* [Do this]
Please reproduce every line of the material below, requests included, scaling each coordinate in the answers by 1.05 and rounding to whole numbers, with halves rounded up. Leave the numbers in the requests unchanged, and omit the pictures from your reply.

----- Dataset content

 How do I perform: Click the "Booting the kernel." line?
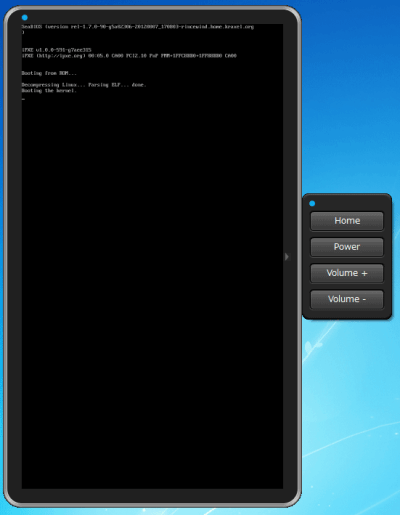[x=49, y=91]
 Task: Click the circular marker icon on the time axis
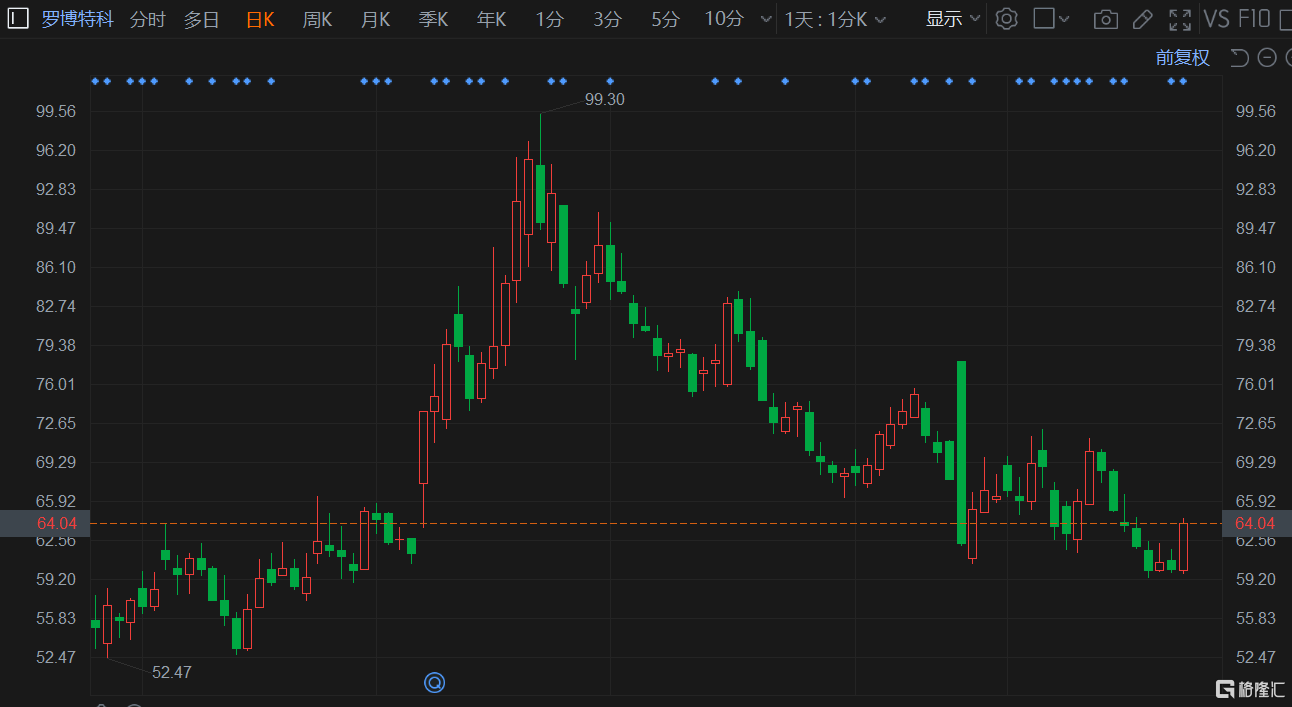coord(434,682)
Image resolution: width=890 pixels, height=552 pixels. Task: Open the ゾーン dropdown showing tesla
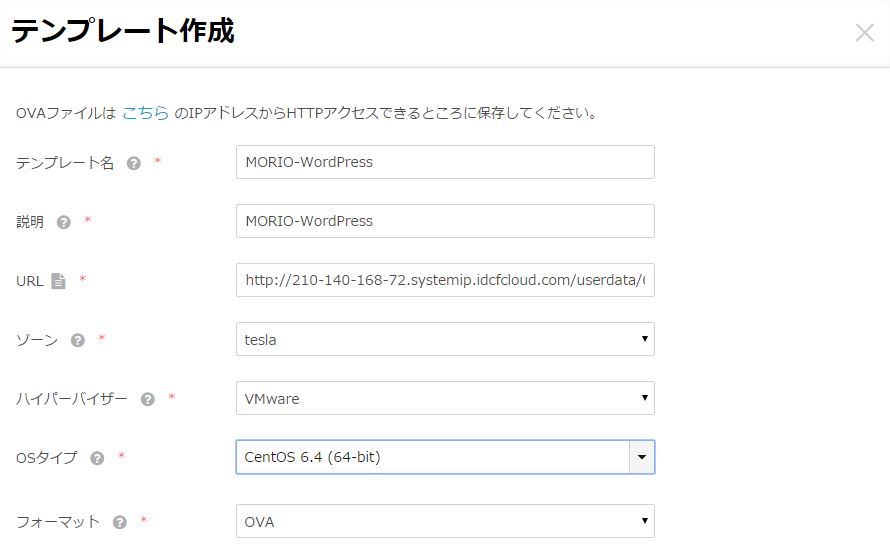click(x=445, y=340)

----------

* [Correct output]
 How do I perform: Click the "Booting the kernel." line?
[x=51, y=96]
 Task: Click the circular marker icon on the time axis
coord(456,716)
Image resolution: width=890 pixels, height=552 pixels. Task: Open the ゾーン dropdown showing tesla
click(x=467, y=357)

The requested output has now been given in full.